Sections: Emerging Practice
Topics: HighOctaneBlogging search technorati aggregation pubsub SEM/O spam
Richard MacManus makes an interesting tie between blogging for business visibility and spam in referring to our recently reported bootcamp experience:
This is what could be termed The Good Side of blogs for businesses. The Dark Side is the spam and fake blogs I wrote about above. It seems to be relatively easy nowadays for both sides to gain search engine ascendancy over old-school websites.
Read/Write Web: Web 2.0 Weekly Wrap-up, 8-14 August 2005
Well, I'm glad to be on the good side, but I wonder what that really means? Where did that comparison to spam come in?
I think it kind of boils down to this. Blogging is social communication on automation steroids. People mistrust the automation steroids part. When they see you exploring the boundaries of what technology steroids can do, well they sort of wonder about your motives. Or they discount what you are doing as manipulation.

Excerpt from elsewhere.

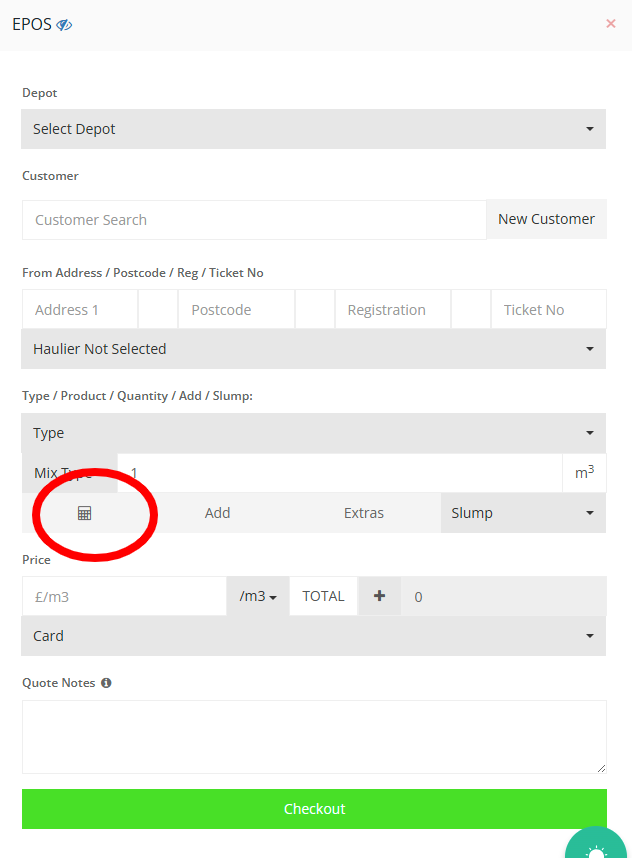
Task: Open the volume calculator icon
Action: 84,513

Well no, but I do tend to be rather detached from potential consequences when looking at and explaining the mechanics of social interaction. It's interesting to me that you can set up a mechanism for social interaction, use it, and then discover that voila, you have search visibility.
It doesn't take a lot of expertise either. You do not have to purchase an expensive, search optimized blogging platform. All you have to do is get a blog, ping services like technorati and pubsub when you update, and link. Spammers essentially do away with the blog part and just pump out meaningless content.
In other words, spammers automate the social without the social. That's not what we did here, but we did focus on the automation part.